Exercise directions.
Copy the rows word for word, starting at the line that contains "The image size is (1702, 957)." and ending at the final line of the rows, with both of those lines included. Leave out the pictures.

Stored records.
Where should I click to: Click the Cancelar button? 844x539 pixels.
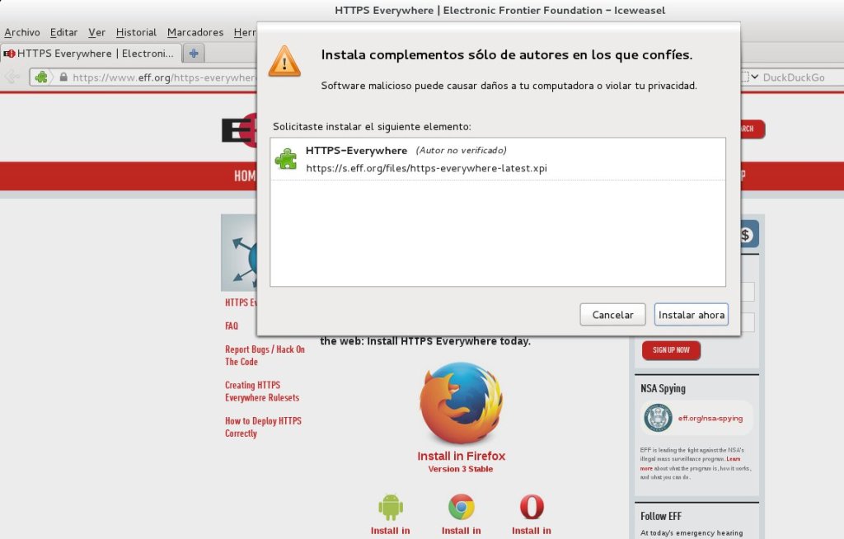[612, 315]
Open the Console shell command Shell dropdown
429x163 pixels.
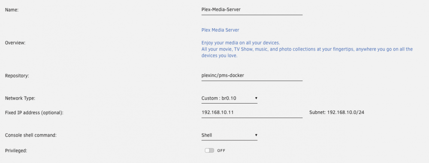(x=229, y=135)
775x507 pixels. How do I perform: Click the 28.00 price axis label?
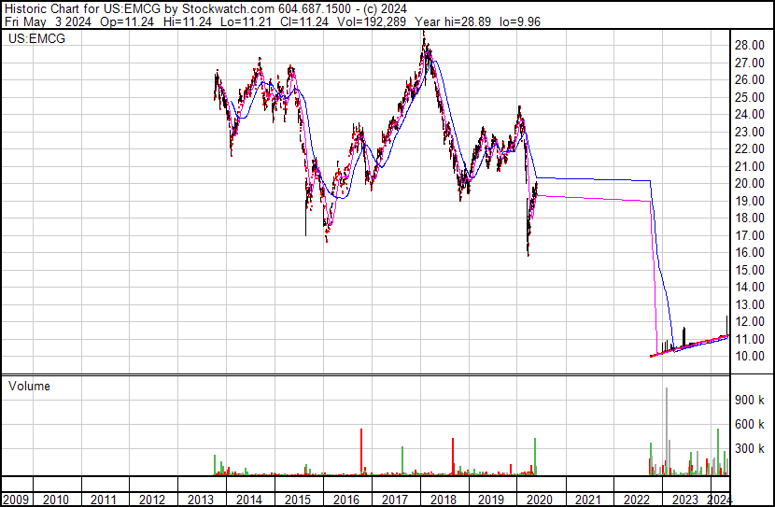(751, 45)
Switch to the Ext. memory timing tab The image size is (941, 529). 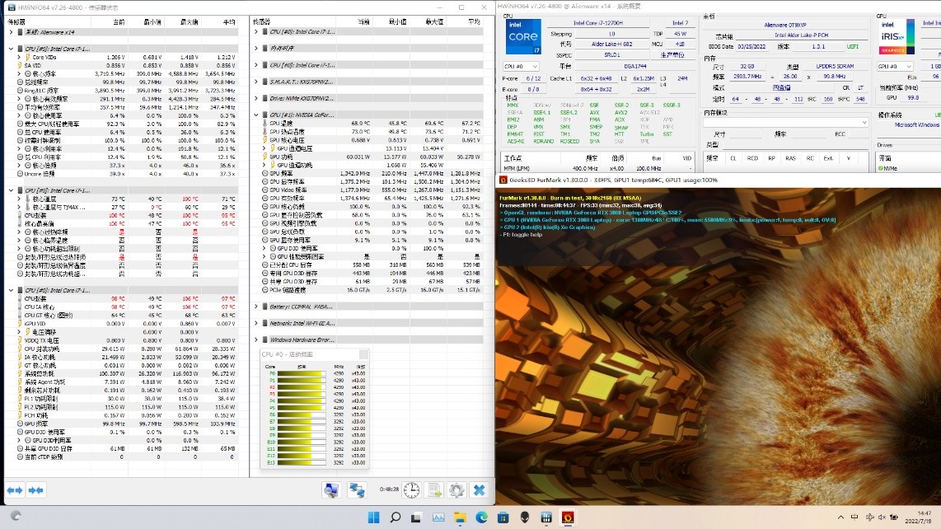click(827, 158)
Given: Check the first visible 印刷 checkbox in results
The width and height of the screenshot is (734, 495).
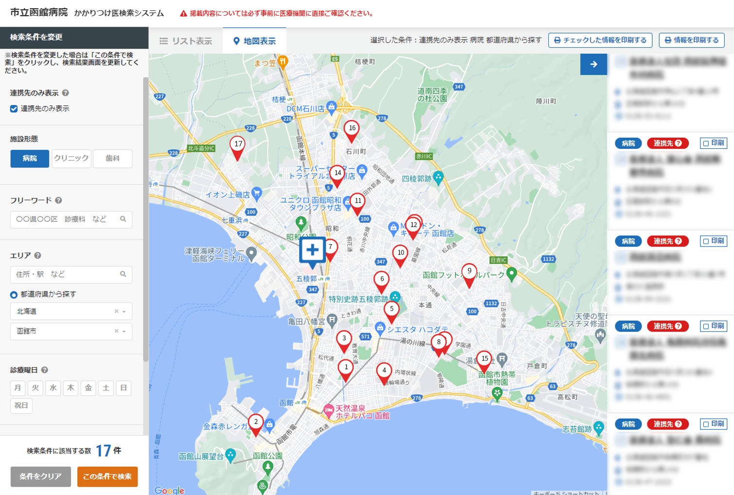Looking at the screenshot, I should [706, 143].
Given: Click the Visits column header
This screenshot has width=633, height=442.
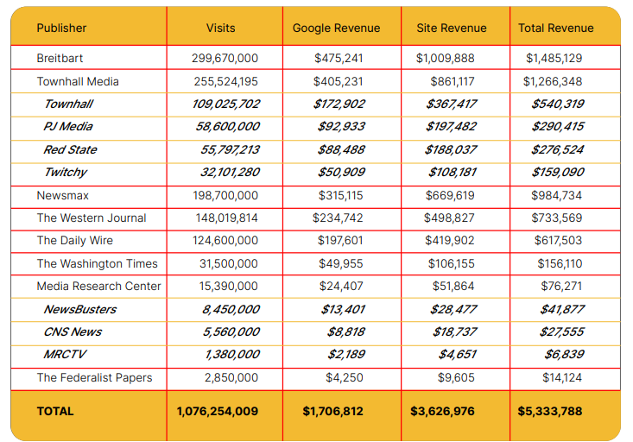Looking at the screenshot, I should point(221,28).
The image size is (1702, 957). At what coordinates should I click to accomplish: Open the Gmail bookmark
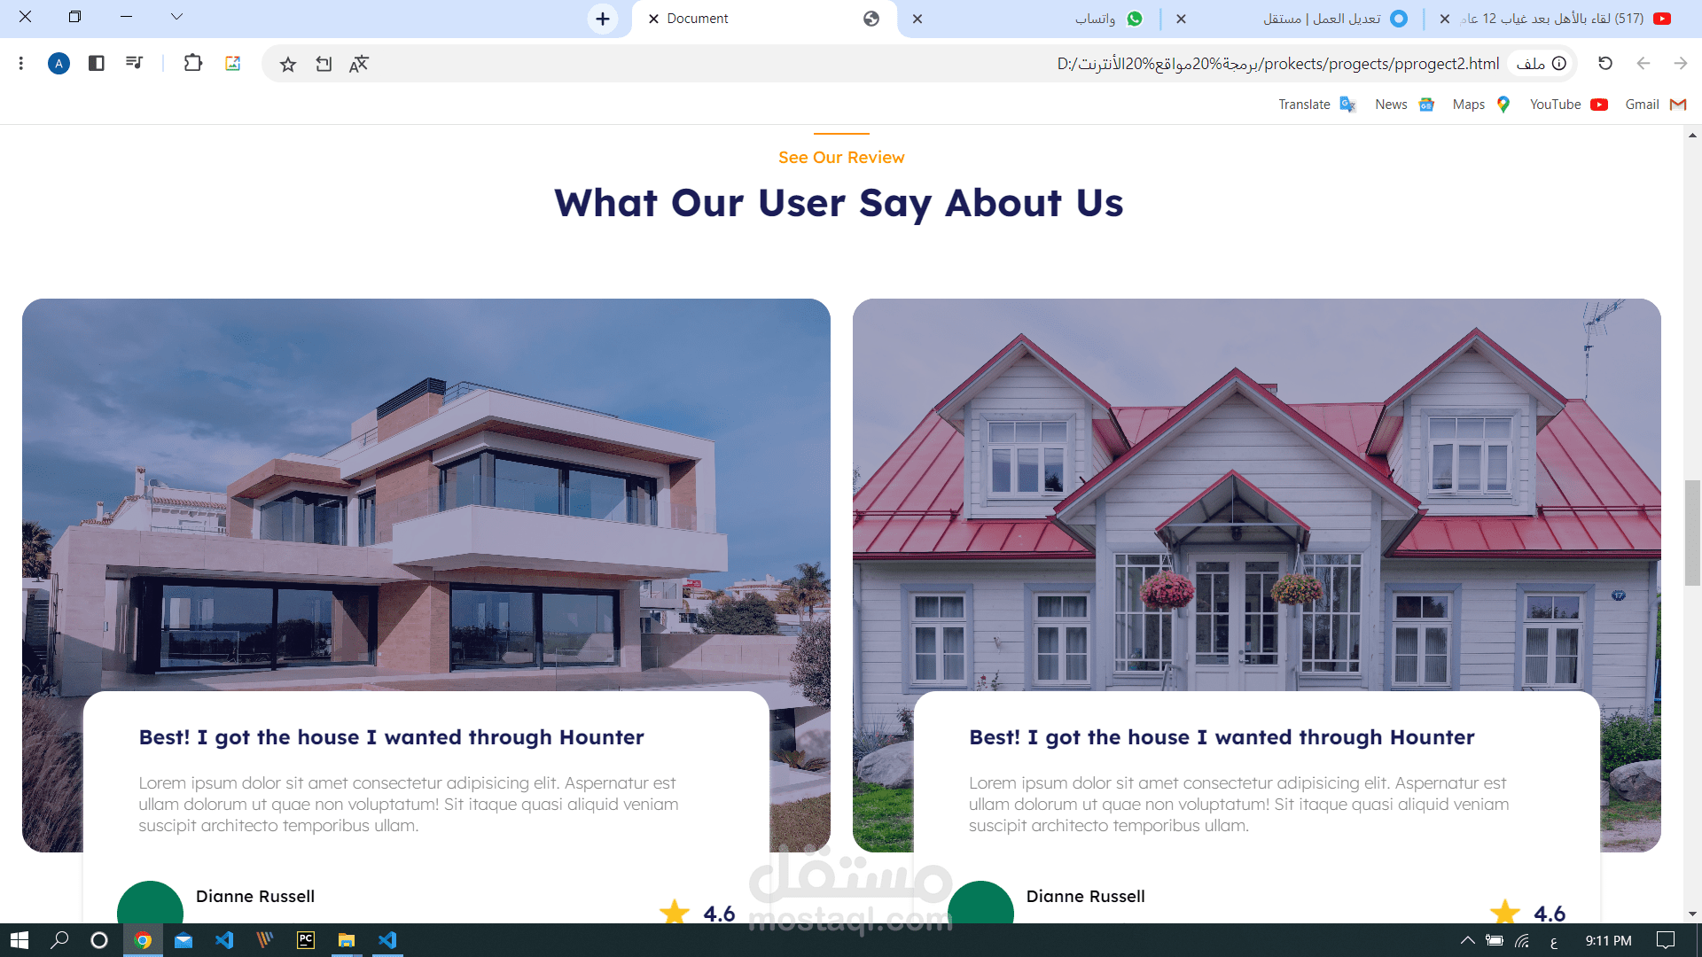[1654, 105]
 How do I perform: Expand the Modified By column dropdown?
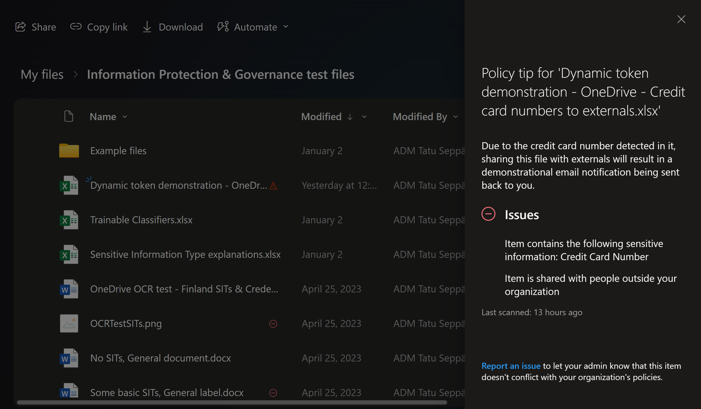pyautogui.click(x=455, y=117)
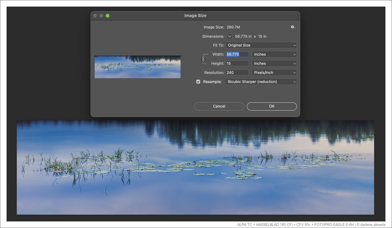Viewport: 392px width, 228px height.
Task: Open the Fit To Original Size dropdown
Action: 261,45
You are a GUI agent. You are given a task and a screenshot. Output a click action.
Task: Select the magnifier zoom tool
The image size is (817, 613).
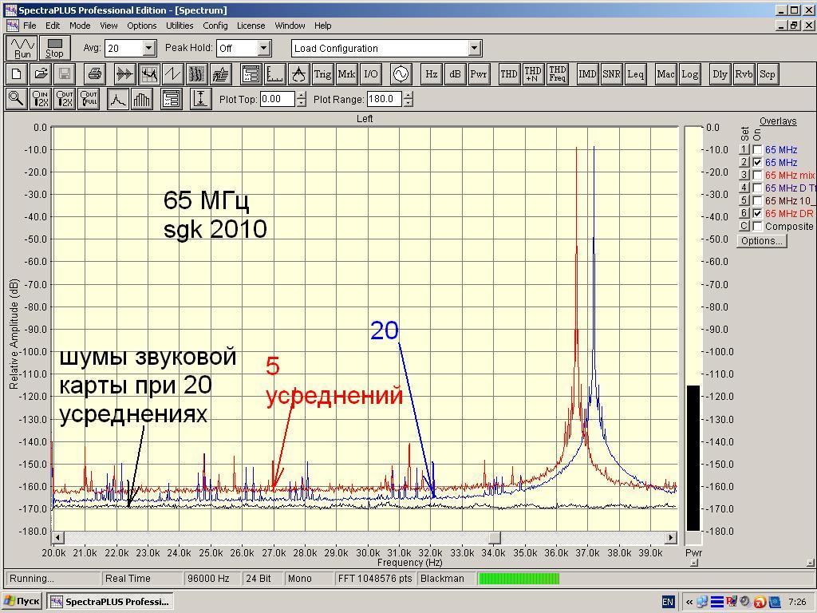[15, 99]
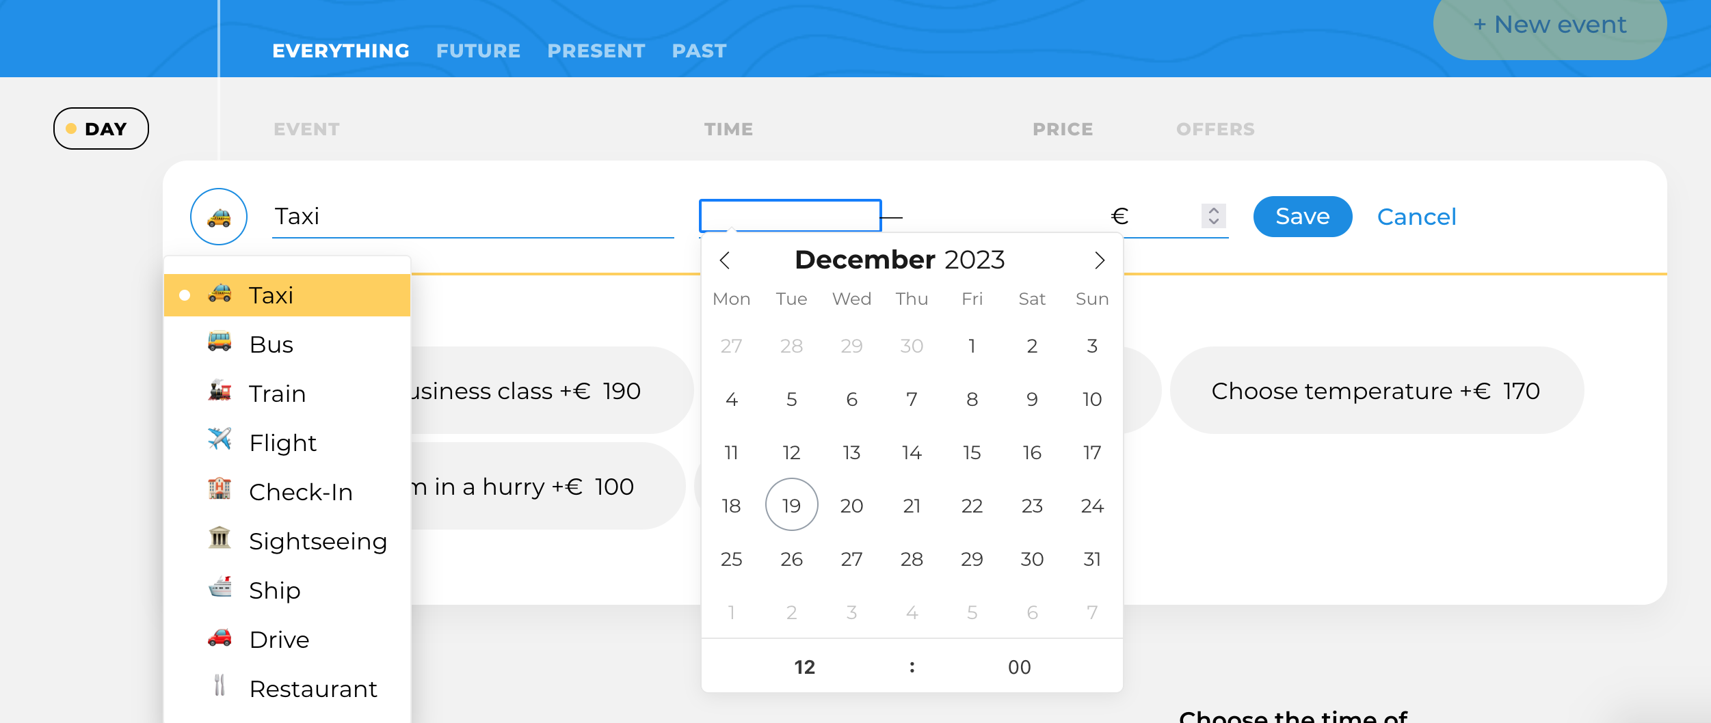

Worked answer.
The image size is (1702, 957). At what coordinates should I click to accomplish: Open the Gmail bookmark
[1654, 105]
 How do I perform: Expand the Modified By column dropdown?
pyautogui.click(x=455, y=117)
Viewport: 392px width, 228px height.
Task: Open the Fit To Original Size dropdown
Action: 261,45
You are a GUI agent. You are given a task and a screenshot. Output a click action.
Task: Select the magnifier zoom tool
The image size is (817, 613).
[15, 99]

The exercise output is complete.